Recall that the observed log-likelihood is written as \[\ell(\theta;X^\mathrm{obs})=\sum_{i=1}^n \log(f(x_i^{\mathrm{obs}};\theta))=\sum_{i=1}^n \log\left(\sum_{k=1}^K f_k(x_i^{\mathrm{obs}};\mu_k,\Sigma_k)\pi_k\right)\]

Use the following function logsumexp to write the function Loglikehood_obs_Gaussian which returns the observed log-likelihood and \(t_{ik}, \forall i, \forall k\).

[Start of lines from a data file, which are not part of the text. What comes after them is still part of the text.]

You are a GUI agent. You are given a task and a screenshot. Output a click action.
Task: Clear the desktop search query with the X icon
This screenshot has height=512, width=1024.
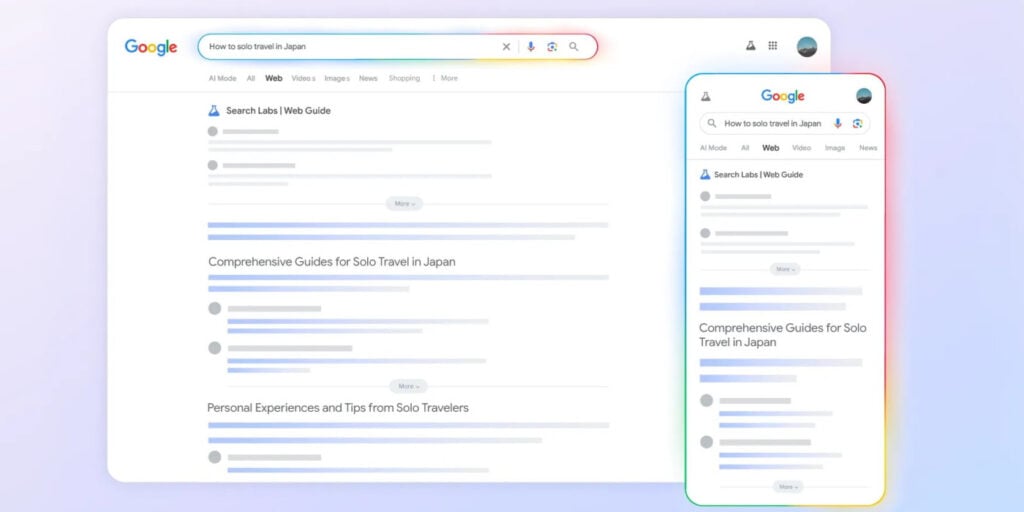pos(506,47)
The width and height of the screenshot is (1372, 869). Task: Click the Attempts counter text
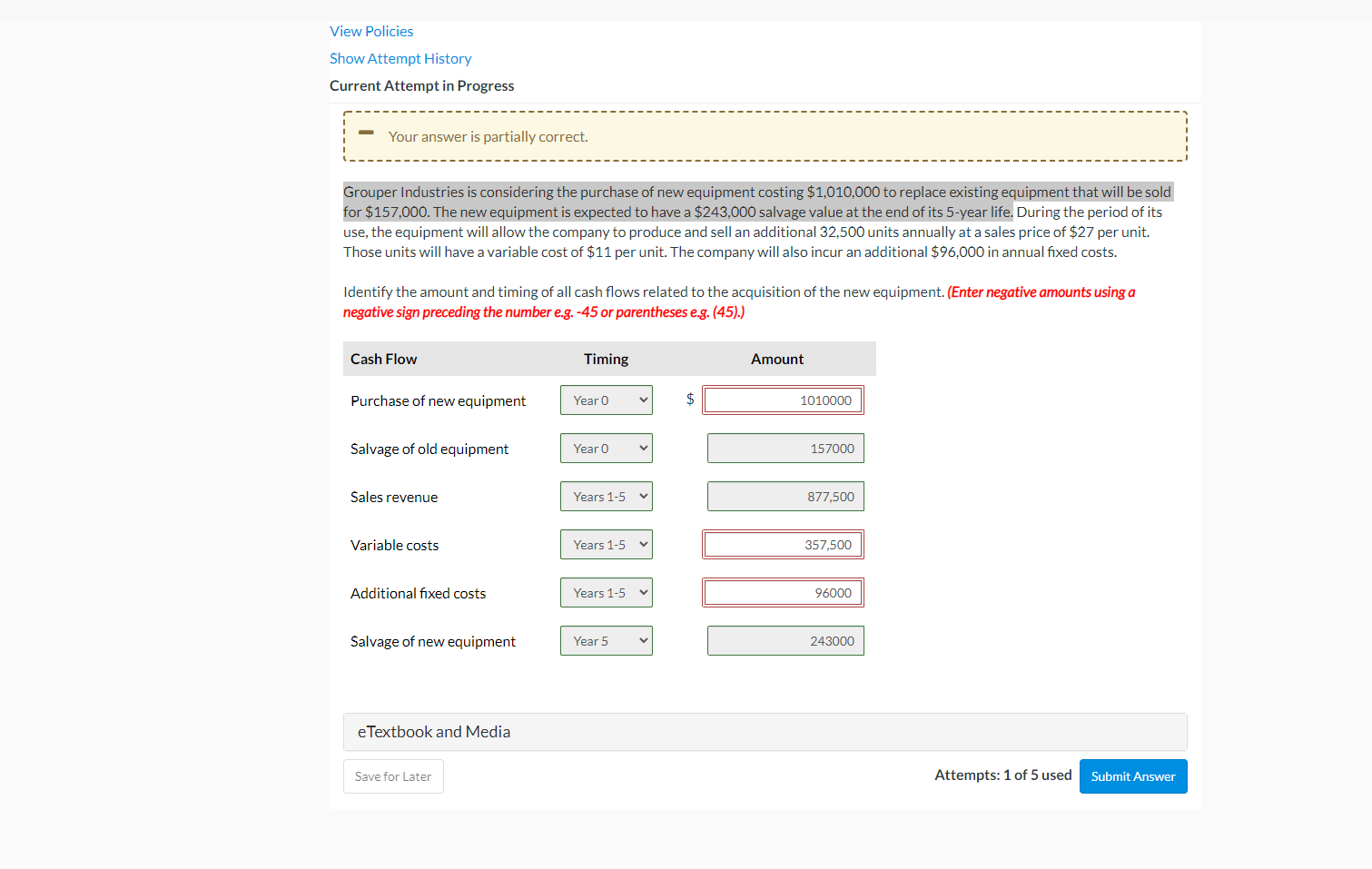click(x=1002, y=775)
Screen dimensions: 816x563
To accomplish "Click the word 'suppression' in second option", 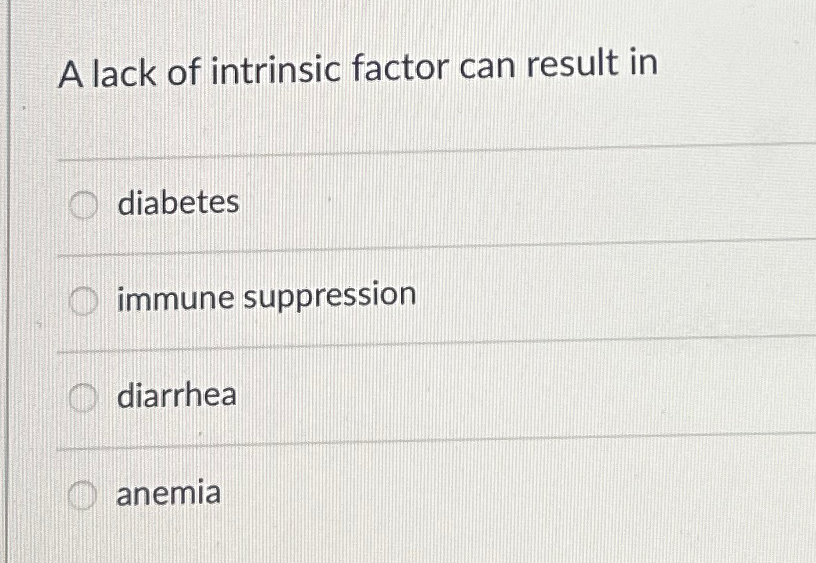I will [330, 296].
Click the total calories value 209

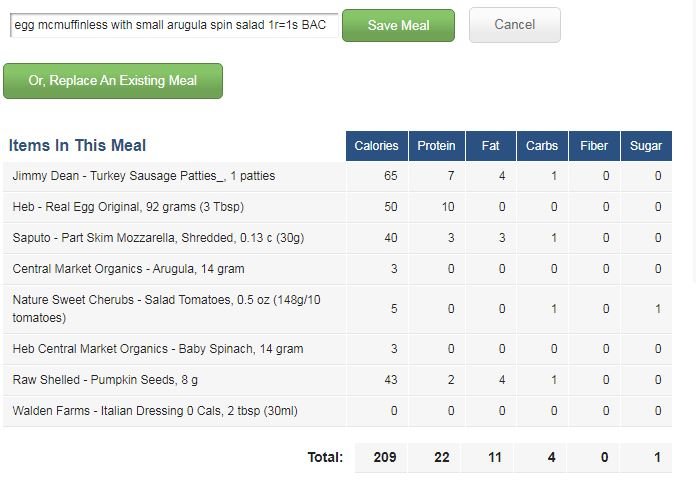384,457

Hint: you can use https://github.com/cbouveyron/MBSL-Course2021/blob/main/GMM_1d_notebook.ipynb

logsumexp <- function (x) {
    y = max(x)
    y + log(sum(exp(x - y)))
}
## Answer (code):

# Arguments:
## XNA: matrix containing missing values (data matrix of size n,d)
## mu: current value of the means (list of length K, with vectors of size d)
## sigma: current value of the covariance matrices (list of length K, with matrices of size d,d)
## prop.pi: current proportion per class (vector of length K)

Loglikelihood_obs_Gaussian <- function(XNA,mu,sigma,prop.pi){

    n <- ############
    d <- ############
    M <- ############
    K <- ############

    log_tik_numerator <- matrix(0, n, K) #log_tik_numerator[i,k] = log(f(zik=1,y_i^obs))

    Pattern <- matrix(M[!duplicated(M),],nrow=sum(!duplicated(M)))

    for (i in 1:nrow(Pattern)){
        wherePat <- which(sapply(1:nrow(M),function(x) prod(M[x,]==Pattern[i,])==1))
        X_Pat <- rbind(XNA[wherePat,])
        M_Pat <- rbind(M[wherePat,])

        var_obs <- which(Pattern[i,]==0)
        X_obs <- as.matrix(X_Pat[,var_obs])
        mu_obs <- lapply(mu, function(x) x[var_obs])
        sigma_obs <- lapply(sigma , function(x) matrix(x[var_obs,var_obs],ncol=length(var_obs),nrow=length(var_obs)))

        for (k in 1:K){
            log_tik_numerator[wherePat,k] = ############ 
        }
    }

    log_tik = ############ 
    tik = ############ 
    loglik_obs = ############ 

    return(list(loglik_obs=loglik_obs,tik=tik))

}
  1. In the function Loglikelihood_obs_Gaussian, explain what is the object called Pattern.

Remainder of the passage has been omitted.